Benjamin Wolf
Benjamin Wolf

Reputation: 93

Obfuscate Strings

we use some Networkcredentials in out App. I just decompiled the app and was able to see the Credentials like Name and Password. I do not really get how to prevent this. I think the word "obfuscator" is the direction which I have to go. We test proguard but it does not have string encryption or am I wrong?

Is there an easy and free way to do this?

Thank you.

Upvotes: 6

Views: 6362

Answers (3)

Giulio Biagini
Giulio Biagini

Reputation: 920

You should consider to encipher the username and the password: How to encrypt String in Java.

// bytes to encrypt
byte[] input;

// the key and the initialization vector
byte[] keyBytes;
byte[] ivBytes;

// initialize the Cipher
SecretKeySpec key = new SecretKeySpec(keyBytes, "DES");
IvParameterSpec ivSpec = new IvParameterSpec(ivBytes);
Cipher cipher = Cipher.getInstance("DES/CBC/PKCS5Padding");

// encryption
cipher.init(Cipher.ENCRYPT_MODE, key, ivSpec);
byte[] encrypted= new byte[cipher.getOutputSize(input.length)];
int enc_len = cipher.update(input, 0, input.length, encrypted, 0);
enc_len += cipher.doFinal(encrypted, enc_len);

// decryption
cipher.init(Cipher.DECRYPT_MODE, key, ivSpec);
byte[] decrypted = new byte[cipher.getOutputSize(enc_len)];
int dec_len = cipher.update(encrypted, 0, enc_len, decrypted, 0);
dec_len += cipher.doFinal(decrypted, dec_len);

Usually, the key (bytes array) should be stored in a file that is only accessible on the specific instance where the server is running and not coded into the app source file.
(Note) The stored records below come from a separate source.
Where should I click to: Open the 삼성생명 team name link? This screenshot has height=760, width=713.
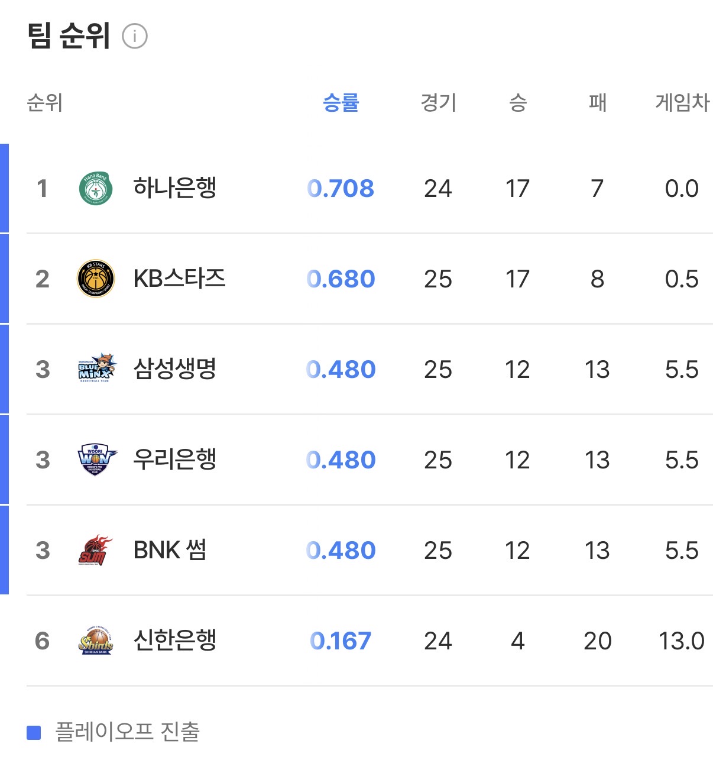(x=175, y=369)
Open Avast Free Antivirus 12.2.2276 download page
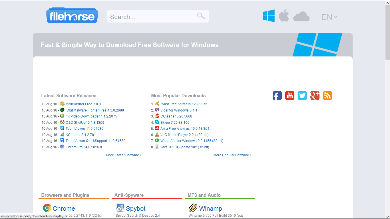 pyautogui.click(x=184, y=104)
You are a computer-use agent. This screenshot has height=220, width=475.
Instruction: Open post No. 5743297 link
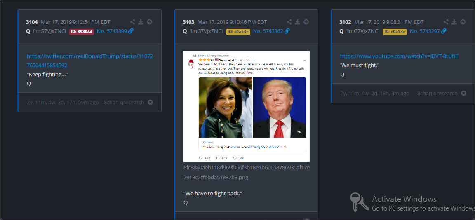[x=425, y=31]

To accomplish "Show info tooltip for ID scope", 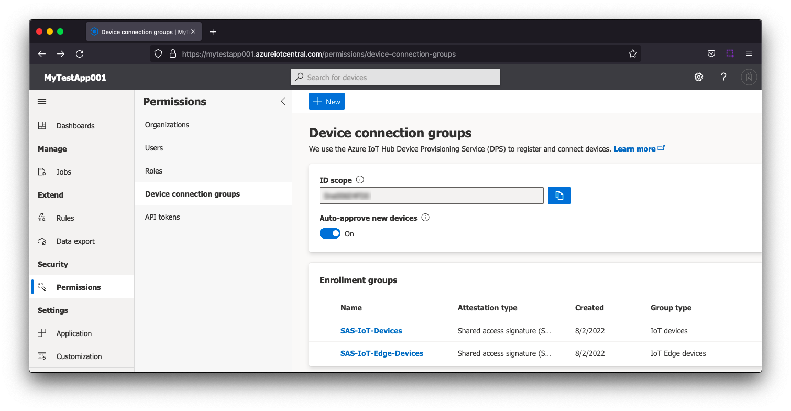I will [360, 180].
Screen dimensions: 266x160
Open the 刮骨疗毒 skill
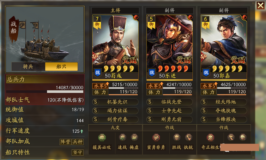click(x=115, y=119)
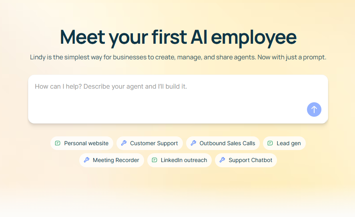Choose the Customer Support template
This screenshot has width=355, height=217.
point(154,143)
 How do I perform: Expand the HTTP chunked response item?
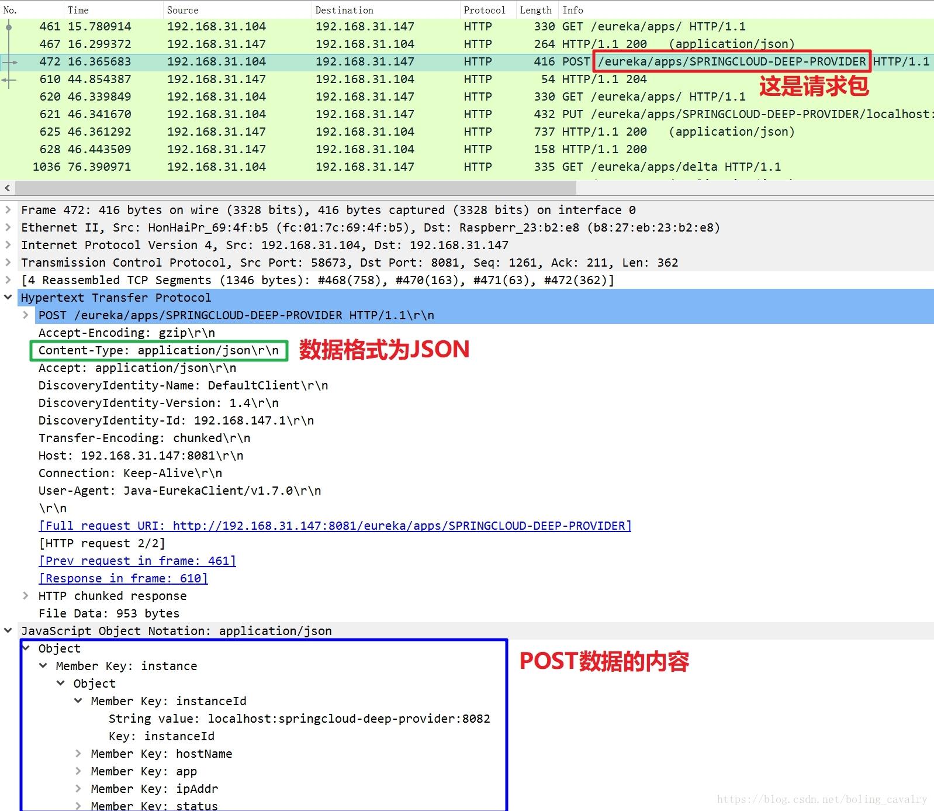(x=26, y=595)
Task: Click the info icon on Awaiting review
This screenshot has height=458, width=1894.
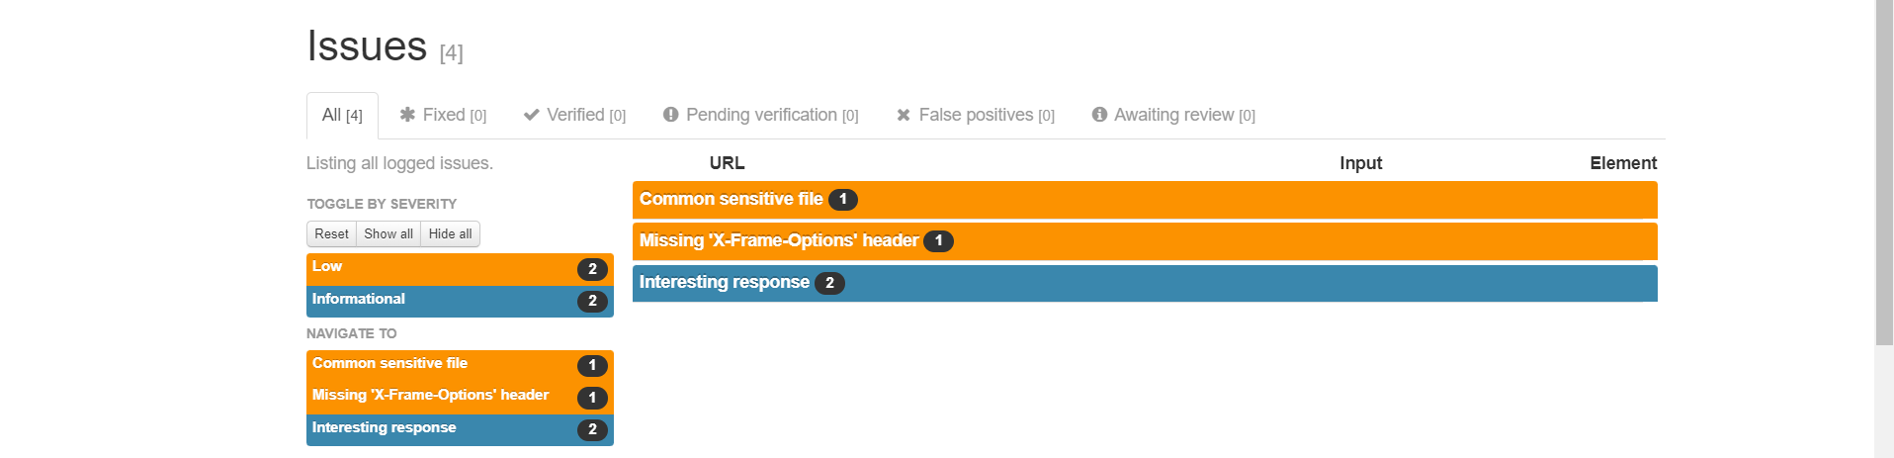Action: click(1099, 115)
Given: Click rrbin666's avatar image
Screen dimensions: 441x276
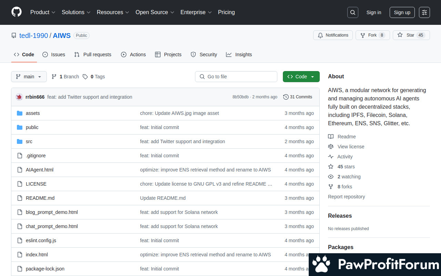Looking at the screenshot, I should click(19, 97).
Otherwise you can use hash (e.g: md5 or sha1) and store the fingerprint instead of the plain string:

// SHA1("hello world") -> "2aae6c35c94fcfb415dbe95f408b9ce91ee846ed

This is a simple method which allows you to calculate the SHA1 hash of a string:

public static String SHA1(String text) throws NoSuchAlgorithmException, UnsupportedEncodingException { 
    MessageDigest md = MessageDigest.getInstance("SHA-1");
    md.update(text.getBytes("iso-8859-1"));
    byte[] hash = md.digest();

    Formatter formatter = new Formatter();
    for (byte b : hash)
        formatter.format("%02x", b);
    return formatter.toString();
}

Import java.io.UnsupportedEncodingException, java.security.MessageDigest and java.security.NoSuchAlgorithmException are required.

Upvotes: 3

Petr Janeček
Petr Janeček

Reputation: 38424

Sorry, but this simply does't work no matter what you'll try. If you obfuscate / encrypt the credentials, the program still must be able to decrypt them at run-time. Therefore, the encryption keys must also be in the generated bytecode somewhere and therefore it's possible to take them, and decrypt the credentials manually outside the program (or just step through the program and read the credentials once they're decrypted).

What you're trying to do is Security by Obscurity and it doesn't work.

Whatever you do, if the program can obtain the credentials at run-time without any external help, a skilled attacker can do the same given enough time.

What you should do:

  1. Store the credentials in plain-text in a property file. Don't bother with encryption, it's pointless. You must make sure the db user you're using is read-only or add-only or something similar so you prevent any damage.
  2. Let the user input the password. If it's not stored in the bytecode, it's safe. He could e.g. input his password and have an account in the db...
  3. Use a safe and known authentication mechanism. Plaintext login+password is not that.
  4. Don't let your application go anywhere near a DB. Set up a service somewhere, with an API, which would hold the read DB conenction. Your application could connect to that and get data via this API. This way, an attacker can't directly access your DB. He could call anything in the new service, though, so you must make sure there's no sensitive data accessible in there.

Upvotes: 8

Guy Bouallet
Guy Bouallet

Reputation: 2125

Your issue is related to encryption and not obfuscation. You may use this library to store the credentials in an encrypted way: http://www.jasypt.org/encrypting-configuration.html There are different ways to pass the encryption key to it.

Otherwise, depending on your context, consider using different authentication mechanisms (SSO like) instead of login/password.